Total deposits decreased by $25.5 million or 1.6% in the quarter. Excluding brokerage certificates of deposit, in-market deposits fell by $12.2 million reflecting decreases in money market accounts and certificate of deposit balances, while demand deposit and null balances increased. In general as John mentioned, deposit growth continues to be very challenging and competitive.

I'll now discuss non-interest income including our wealth management business. Total non-interest income was $12.2 million in the most recent quarter. There were $53,000 of net securities losses in the quarter compared to net securities losses of $700,000 in the second quarter last year. Included in the second quarter net securities losses this year were impairment charges of $1.1 million on three preferred stockholdings in realized gains of $1.1 million on the sale of equity securities.

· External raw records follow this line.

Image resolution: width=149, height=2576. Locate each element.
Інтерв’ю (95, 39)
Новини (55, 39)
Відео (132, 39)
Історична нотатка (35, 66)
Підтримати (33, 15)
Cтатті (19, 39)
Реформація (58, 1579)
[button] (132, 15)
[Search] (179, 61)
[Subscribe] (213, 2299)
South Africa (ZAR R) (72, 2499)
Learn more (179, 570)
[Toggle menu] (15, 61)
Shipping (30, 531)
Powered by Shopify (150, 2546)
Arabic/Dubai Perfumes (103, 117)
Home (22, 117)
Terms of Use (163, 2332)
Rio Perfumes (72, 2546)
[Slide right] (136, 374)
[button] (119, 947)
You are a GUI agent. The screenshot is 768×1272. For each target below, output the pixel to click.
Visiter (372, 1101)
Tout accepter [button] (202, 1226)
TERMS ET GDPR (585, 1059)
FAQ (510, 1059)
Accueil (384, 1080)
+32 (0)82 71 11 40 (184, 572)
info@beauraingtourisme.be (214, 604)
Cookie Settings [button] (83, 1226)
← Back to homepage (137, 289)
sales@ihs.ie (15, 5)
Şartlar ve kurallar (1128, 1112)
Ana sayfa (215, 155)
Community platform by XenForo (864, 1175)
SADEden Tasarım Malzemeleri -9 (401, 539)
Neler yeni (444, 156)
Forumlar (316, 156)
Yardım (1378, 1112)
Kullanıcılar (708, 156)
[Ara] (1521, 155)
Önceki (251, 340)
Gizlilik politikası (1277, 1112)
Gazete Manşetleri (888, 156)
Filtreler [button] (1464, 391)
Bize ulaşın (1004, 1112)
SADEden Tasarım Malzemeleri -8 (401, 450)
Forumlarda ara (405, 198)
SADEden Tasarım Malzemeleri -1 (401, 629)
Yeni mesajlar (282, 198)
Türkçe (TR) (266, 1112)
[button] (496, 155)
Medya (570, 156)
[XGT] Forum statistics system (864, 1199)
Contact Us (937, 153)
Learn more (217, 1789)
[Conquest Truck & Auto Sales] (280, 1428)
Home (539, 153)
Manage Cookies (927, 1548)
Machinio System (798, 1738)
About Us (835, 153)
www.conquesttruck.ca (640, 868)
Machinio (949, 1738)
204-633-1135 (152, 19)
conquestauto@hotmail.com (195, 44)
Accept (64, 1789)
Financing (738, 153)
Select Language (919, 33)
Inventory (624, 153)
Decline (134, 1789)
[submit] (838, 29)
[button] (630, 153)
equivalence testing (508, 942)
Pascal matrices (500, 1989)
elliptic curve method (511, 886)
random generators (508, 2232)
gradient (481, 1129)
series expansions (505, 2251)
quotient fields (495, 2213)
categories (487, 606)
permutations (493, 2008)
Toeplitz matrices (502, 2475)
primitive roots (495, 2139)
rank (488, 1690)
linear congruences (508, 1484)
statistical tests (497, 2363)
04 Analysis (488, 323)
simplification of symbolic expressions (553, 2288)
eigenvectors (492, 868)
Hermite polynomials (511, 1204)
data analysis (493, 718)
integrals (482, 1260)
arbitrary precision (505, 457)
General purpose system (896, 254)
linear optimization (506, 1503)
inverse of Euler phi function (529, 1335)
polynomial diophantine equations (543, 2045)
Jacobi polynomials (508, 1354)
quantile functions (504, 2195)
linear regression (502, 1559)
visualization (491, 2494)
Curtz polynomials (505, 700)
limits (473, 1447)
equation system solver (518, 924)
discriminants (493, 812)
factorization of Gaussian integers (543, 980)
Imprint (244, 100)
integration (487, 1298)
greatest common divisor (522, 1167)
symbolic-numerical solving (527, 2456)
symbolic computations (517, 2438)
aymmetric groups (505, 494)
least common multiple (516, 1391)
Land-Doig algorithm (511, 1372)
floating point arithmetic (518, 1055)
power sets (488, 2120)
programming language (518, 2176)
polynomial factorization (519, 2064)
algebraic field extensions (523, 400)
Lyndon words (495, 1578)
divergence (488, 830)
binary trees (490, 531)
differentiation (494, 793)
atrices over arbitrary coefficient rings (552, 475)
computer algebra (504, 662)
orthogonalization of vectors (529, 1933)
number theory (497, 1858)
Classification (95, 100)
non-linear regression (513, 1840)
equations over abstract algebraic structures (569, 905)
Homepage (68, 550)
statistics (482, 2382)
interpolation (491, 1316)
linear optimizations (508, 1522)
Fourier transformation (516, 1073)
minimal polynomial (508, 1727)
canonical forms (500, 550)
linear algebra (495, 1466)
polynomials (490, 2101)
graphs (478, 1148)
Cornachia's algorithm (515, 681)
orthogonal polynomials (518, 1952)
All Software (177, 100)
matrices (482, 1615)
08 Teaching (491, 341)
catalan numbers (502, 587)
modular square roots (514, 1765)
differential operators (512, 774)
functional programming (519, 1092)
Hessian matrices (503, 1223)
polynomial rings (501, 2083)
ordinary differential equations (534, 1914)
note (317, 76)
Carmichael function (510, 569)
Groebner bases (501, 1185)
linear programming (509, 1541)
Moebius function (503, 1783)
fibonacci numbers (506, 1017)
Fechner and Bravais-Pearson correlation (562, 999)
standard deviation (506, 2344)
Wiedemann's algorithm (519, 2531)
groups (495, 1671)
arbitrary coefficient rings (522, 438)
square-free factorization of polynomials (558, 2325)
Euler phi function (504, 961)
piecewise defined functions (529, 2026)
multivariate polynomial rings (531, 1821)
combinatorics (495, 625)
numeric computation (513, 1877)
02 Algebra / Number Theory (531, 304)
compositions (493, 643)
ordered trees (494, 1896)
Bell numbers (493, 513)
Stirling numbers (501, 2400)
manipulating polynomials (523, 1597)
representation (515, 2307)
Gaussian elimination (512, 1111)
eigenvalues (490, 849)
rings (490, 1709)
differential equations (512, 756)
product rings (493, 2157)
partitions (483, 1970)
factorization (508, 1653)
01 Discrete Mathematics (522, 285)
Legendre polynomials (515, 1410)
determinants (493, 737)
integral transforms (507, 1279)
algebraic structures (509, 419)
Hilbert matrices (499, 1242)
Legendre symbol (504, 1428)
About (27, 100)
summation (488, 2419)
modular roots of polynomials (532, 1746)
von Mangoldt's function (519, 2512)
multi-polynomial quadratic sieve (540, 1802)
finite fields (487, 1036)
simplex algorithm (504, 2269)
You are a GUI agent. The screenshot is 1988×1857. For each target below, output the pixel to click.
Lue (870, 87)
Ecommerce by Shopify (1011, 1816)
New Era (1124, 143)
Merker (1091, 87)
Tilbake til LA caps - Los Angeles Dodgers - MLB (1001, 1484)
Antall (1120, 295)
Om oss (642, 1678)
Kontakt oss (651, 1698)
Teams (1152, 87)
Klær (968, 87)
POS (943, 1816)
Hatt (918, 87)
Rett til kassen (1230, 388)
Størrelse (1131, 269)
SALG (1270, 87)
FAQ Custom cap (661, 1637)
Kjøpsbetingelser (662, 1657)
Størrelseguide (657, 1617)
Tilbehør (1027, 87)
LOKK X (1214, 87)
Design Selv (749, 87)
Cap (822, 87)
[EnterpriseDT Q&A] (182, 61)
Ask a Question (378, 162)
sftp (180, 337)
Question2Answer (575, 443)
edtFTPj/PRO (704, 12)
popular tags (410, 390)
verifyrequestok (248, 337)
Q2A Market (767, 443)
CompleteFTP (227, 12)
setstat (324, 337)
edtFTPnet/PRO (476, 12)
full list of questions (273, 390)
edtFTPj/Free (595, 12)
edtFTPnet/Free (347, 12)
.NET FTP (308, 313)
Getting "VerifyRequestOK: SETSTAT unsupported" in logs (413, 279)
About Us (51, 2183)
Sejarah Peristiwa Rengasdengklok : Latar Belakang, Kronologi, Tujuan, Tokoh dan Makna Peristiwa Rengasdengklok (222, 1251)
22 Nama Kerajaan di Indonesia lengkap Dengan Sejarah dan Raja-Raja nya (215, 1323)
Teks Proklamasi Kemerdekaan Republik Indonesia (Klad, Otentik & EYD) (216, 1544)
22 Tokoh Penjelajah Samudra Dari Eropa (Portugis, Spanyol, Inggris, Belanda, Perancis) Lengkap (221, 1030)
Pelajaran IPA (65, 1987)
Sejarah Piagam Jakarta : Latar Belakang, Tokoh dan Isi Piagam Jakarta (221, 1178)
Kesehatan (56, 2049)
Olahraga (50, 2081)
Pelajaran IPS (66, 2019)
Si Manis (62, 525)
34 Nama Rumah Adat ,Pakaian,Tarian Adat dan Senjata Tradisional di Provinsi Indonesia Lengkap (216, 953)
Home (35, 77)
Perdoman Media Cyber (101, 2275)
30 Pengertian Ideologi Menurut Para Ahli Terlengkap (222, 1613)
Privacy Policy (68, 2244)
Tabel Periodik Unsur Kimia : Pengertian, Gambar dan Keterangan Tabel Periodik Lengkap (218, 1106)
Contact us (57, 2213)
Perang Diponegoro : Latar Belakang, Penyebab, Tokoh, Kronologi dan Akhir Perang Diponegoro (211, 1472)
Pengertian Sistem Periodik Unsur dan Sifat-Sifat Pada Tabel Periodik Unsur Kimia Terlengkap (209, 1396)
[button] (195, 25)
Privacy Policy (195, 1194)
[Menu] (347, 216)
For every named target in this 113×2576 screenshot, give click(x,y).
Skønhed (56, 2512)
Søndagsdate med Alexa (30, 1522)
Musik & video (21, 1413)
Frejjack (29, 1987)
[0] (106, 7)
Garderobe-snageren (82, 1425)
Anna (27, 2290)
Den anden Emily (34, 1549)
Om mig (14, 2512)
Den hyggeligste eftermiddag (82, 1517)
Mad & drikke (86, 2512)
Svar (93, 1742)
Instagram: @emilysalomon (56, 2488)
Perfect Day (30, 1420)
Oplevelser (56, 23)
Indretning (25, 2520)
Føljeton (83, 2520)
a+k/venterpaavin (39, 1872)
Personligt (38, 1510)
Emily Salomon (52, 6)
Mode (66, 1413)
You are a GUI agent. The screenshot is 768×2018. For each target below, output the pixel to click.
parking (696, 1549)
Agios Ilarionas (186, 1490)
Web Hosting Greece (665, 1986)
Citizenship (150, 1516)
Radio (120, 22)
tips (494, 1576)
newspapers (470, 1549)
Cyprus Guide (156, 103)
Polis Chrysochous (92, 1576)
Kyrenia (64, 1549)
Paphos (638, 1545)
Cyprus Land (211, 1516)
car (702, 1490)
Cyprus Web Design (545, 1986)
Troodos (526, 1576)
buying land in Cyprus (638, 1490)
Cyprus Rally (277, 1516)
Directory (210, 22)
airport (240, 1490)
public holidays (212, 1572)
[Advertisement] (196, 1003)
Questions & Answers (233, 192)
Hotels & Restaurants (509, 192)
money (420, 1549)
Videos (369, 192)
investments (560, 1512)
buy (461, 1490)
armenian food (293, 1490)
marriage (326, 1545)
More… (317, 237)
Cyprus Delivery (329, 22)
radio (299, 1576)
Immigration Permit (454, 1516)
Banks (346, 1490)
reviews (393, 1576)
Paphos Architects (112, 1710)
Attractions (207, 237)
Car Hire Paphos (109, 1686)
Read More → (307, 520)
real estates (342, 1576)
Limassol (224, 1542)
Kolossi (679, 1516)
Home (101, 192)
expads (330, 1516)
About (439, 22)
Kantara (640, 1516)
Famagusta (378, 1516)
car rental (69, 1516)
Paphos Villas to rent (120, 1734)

Excluding the securities transactions, non-interest income was up 3.3% over the same quarter a year ago.

Our wealth management business reported second quarter revenues of $7.7 million, up by 2.1% over the same quarter a year ago. Wealth management assets under administration totaled $3.9 billion at June 30, up $56 million or 1.4% from a year earlier and up $45 million or 1.2% in the most recent quarter. Most of that increase in the second quarter was attributable to new business and other additions to customer balances.

I will comment now on non-interest expenses. First, I'll note that included in the non-interest expense in the second quarter last year was $520,000 representing the cost of our contribution of appreciated equity securities to our charitable foundation. We expect to make our 2008 annual contribution to the foundation later this year. Excluding the 2007 charitable contribution, non-interest expenses in the second quarter of this year were up by 4.7% over last year. More than half of the increase in non-interest expenses on this basis reflects costs attributable to higher FDIC insurance premiums, costs related to our wealth management business, and the operating expenses related to the de novo branch in Cranston, Rhode Island which opened late in the second quarter last year. The effective income tax rate for the quarter was 31.6%, a little bit above last year's rate of 31.4%.

Let us now look at asset quality. Nonperforming assets remained at manageable levels with a modest increase from $5.7 million at March 31, 2008, to $6.2 million or 0.23% of total assets at the end of the second quarter of this year. Total nonperforming assets consist solely of non-accrual loans. We have no property acquired through foreclosure. The increase in nonperforming assets in the quarter was largely due to certain commercial loan relationships moving into the non-accrual classification. At June 30, our level of nonperforming assets as a percentage of total assets, 0.23%, was less than the level of 1.26% for our national peer group of bank holding companies with assets of $1 billion to $3 billion as reported by the Federal Reserve at March 31.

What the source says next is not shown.